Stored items

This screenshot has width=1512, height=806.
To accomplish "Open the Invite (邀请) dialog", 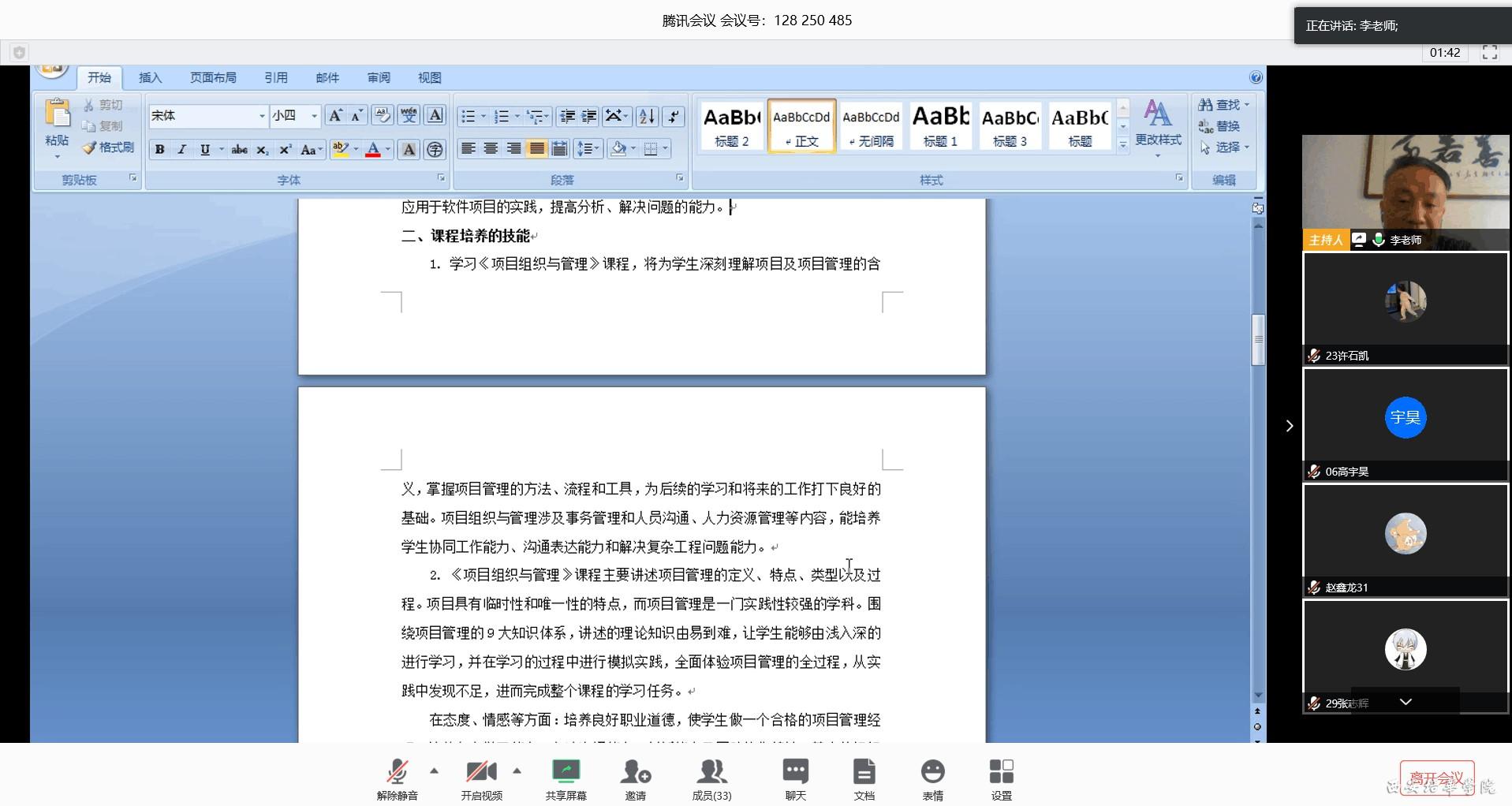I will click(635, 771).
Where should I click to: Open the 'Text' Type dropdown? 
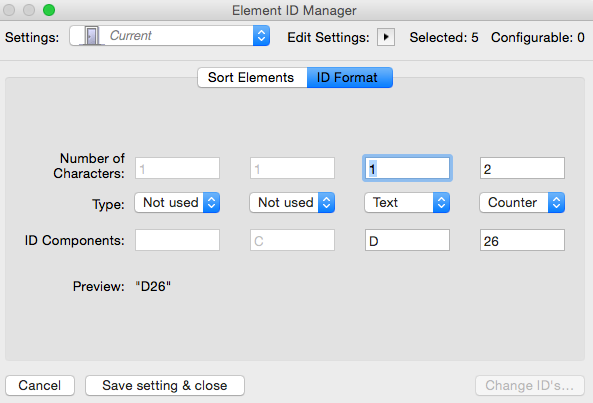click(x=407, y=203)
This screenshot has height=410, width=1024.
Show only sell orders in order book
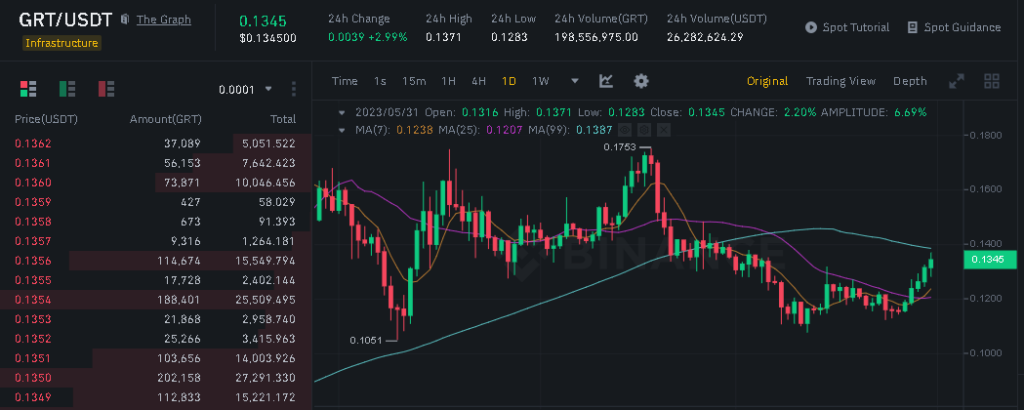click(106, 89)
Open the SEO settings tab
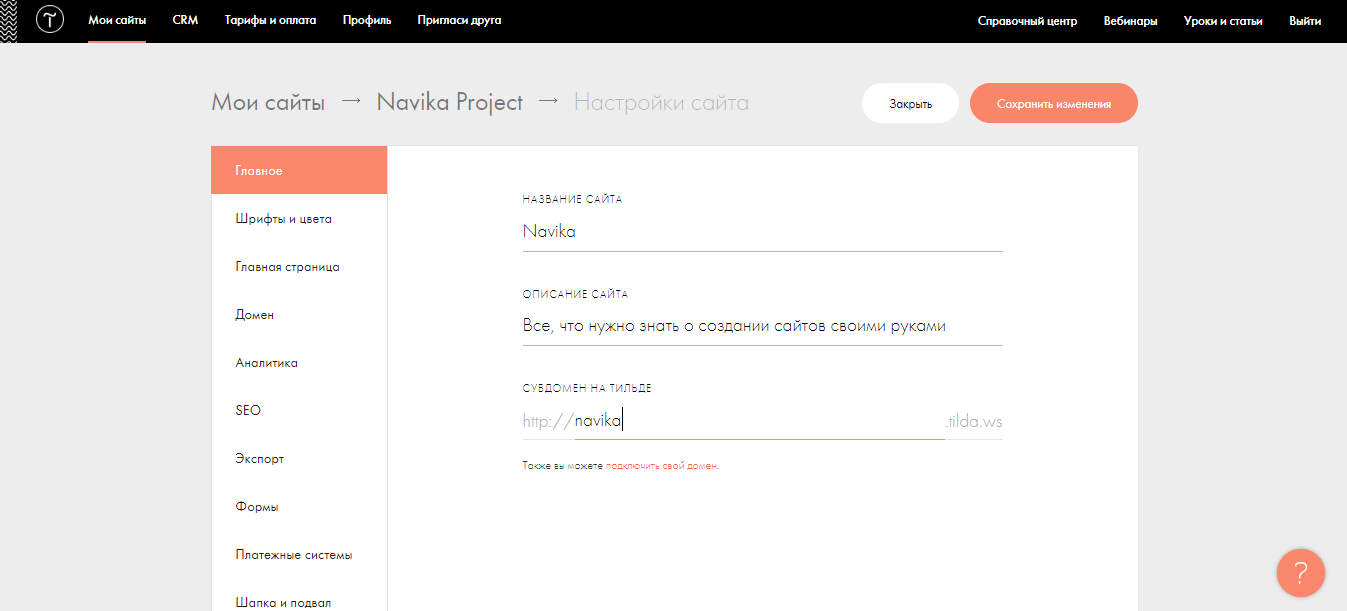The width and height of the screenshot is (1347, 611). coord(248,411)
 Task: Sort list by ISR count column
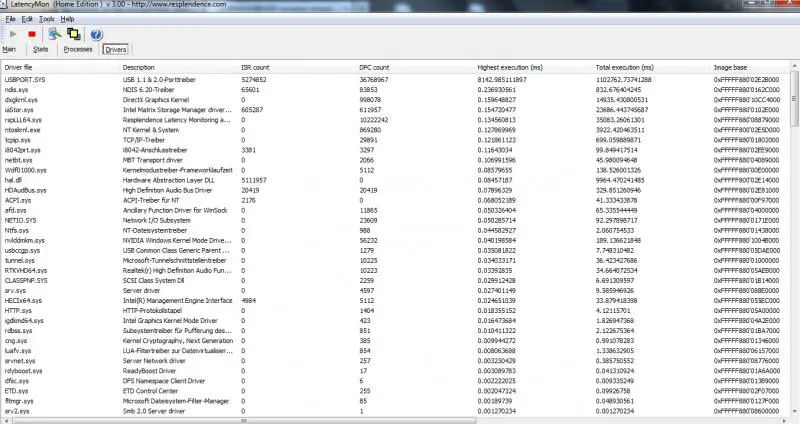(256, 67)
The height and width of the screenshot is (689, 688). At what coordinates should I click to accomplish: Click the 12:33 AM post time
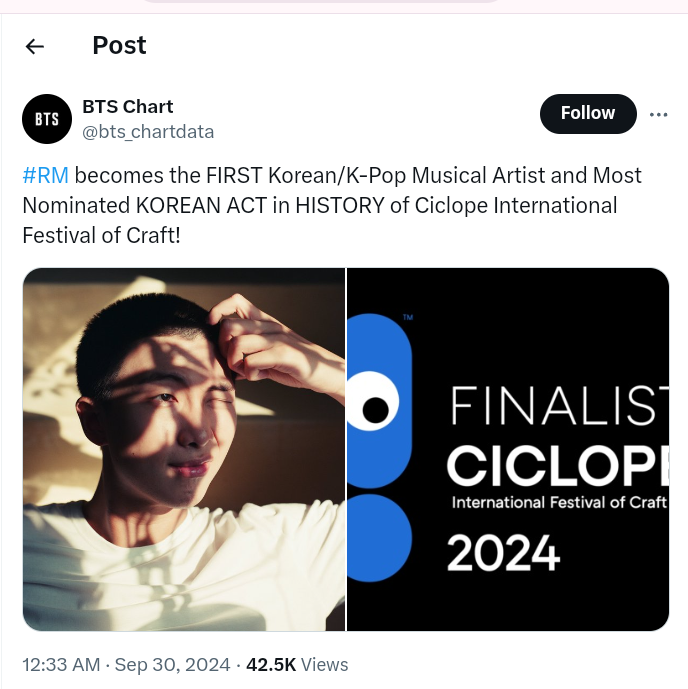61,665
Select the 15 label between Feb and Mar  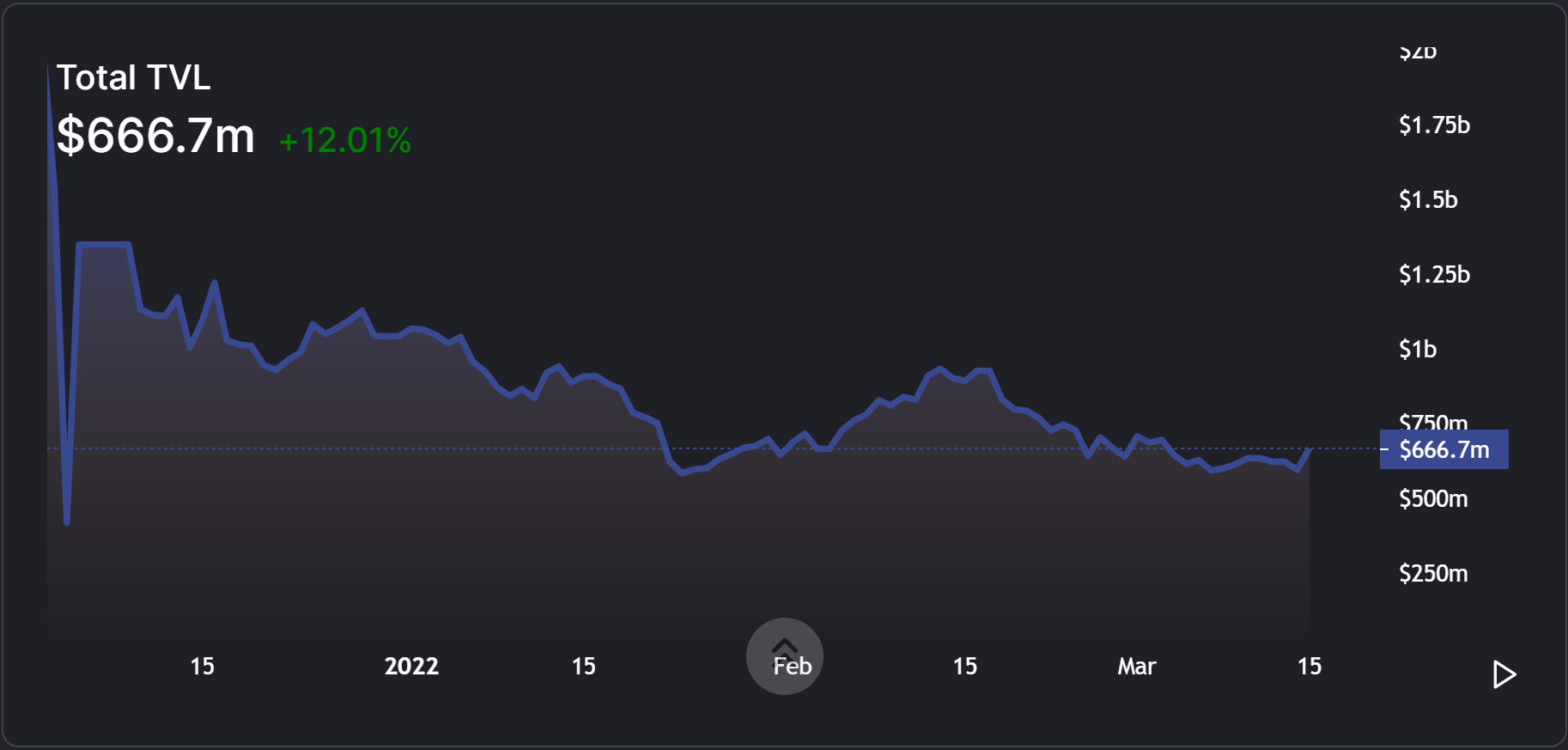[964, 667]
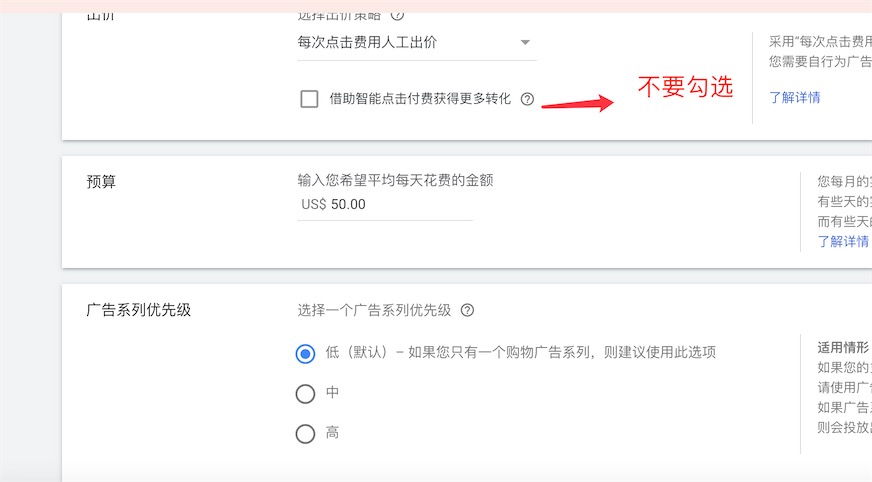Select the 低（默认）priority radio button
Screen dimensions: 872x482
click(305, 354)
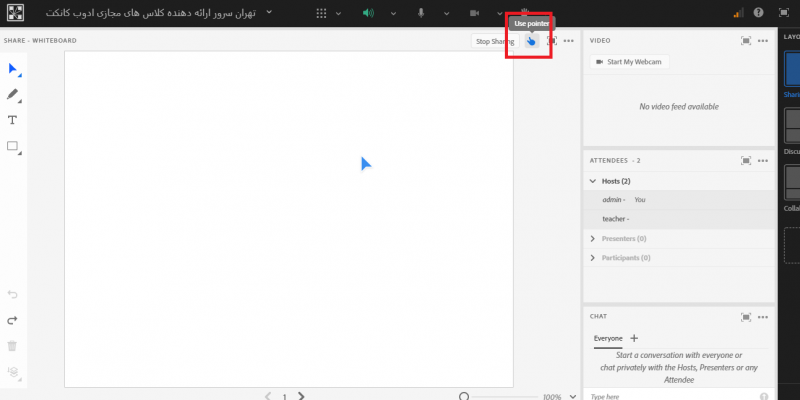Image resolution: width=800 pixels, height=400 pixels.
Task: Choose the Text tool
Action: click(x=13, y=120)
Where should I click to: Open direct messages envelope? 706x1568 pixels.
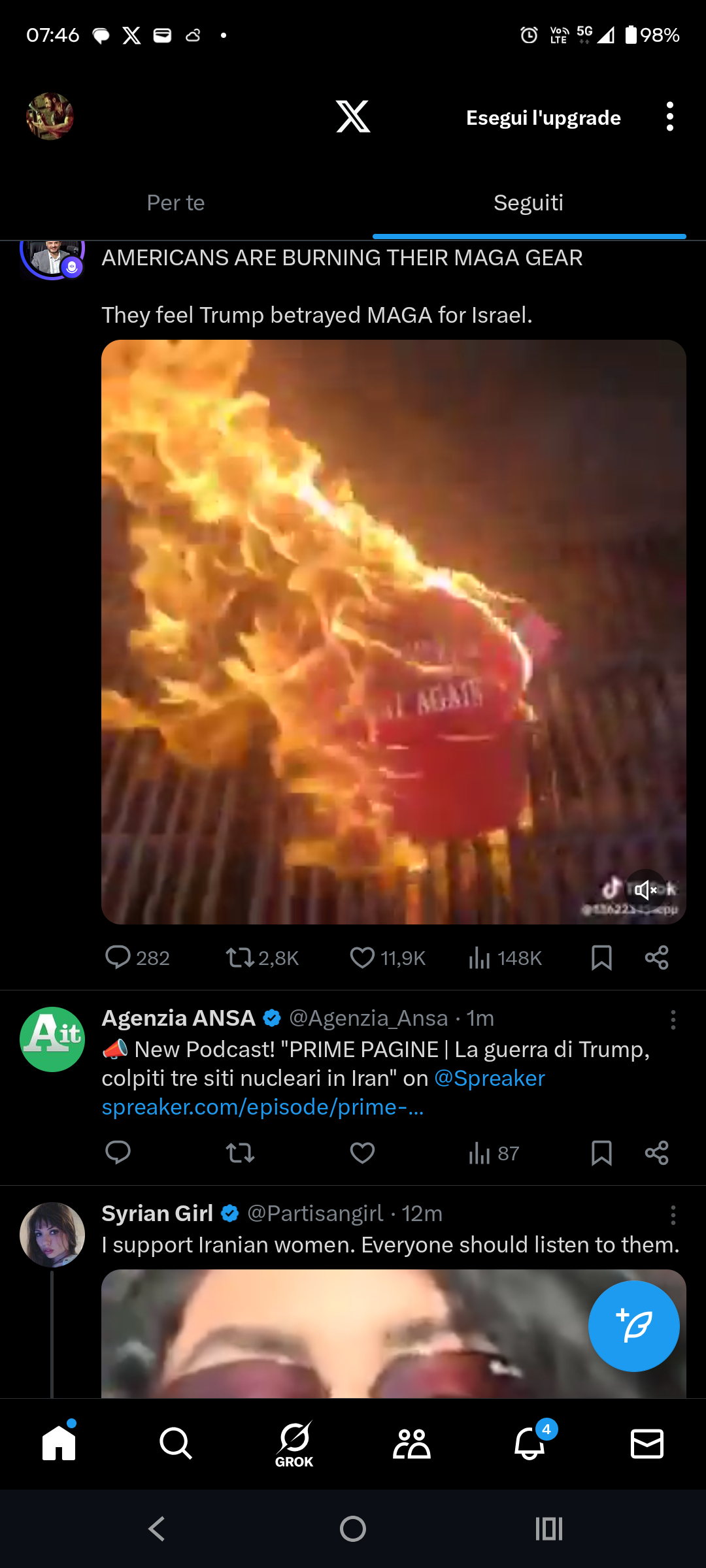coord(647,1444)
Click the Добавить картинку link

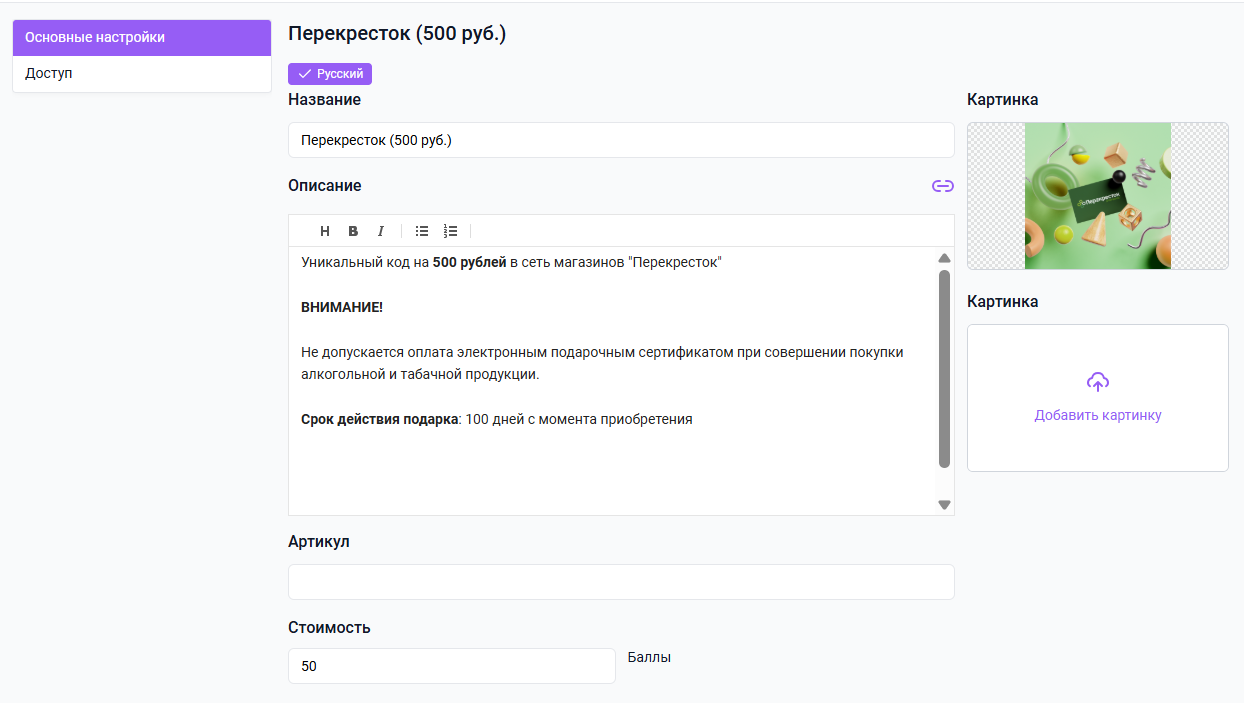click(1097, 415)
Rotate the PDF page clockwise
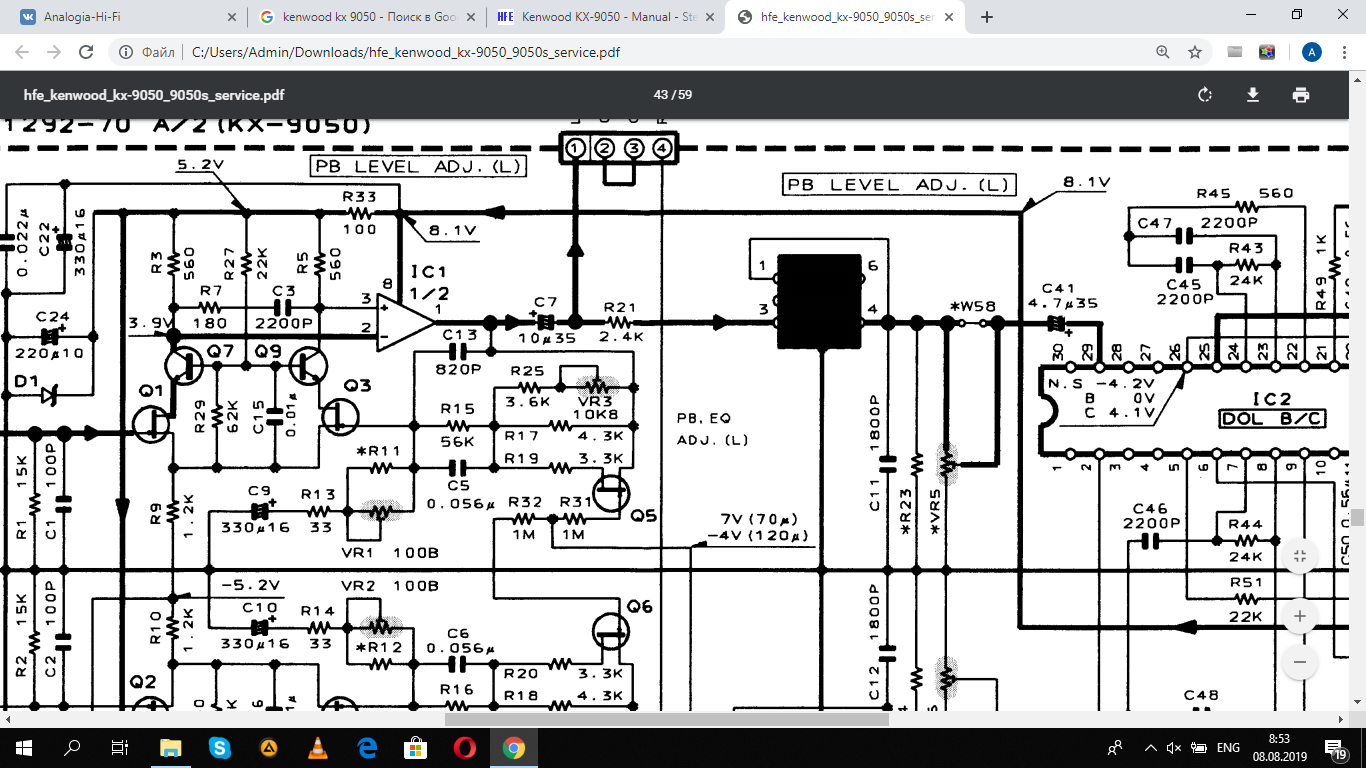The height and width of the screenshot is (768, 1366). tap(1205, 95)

*BRIEF*. Please show every line of the records that holds the word "This".

*EXERCISE RESULT*.
This screenshot has width=1512, height=806.
This screenshot has height=410, width=1024.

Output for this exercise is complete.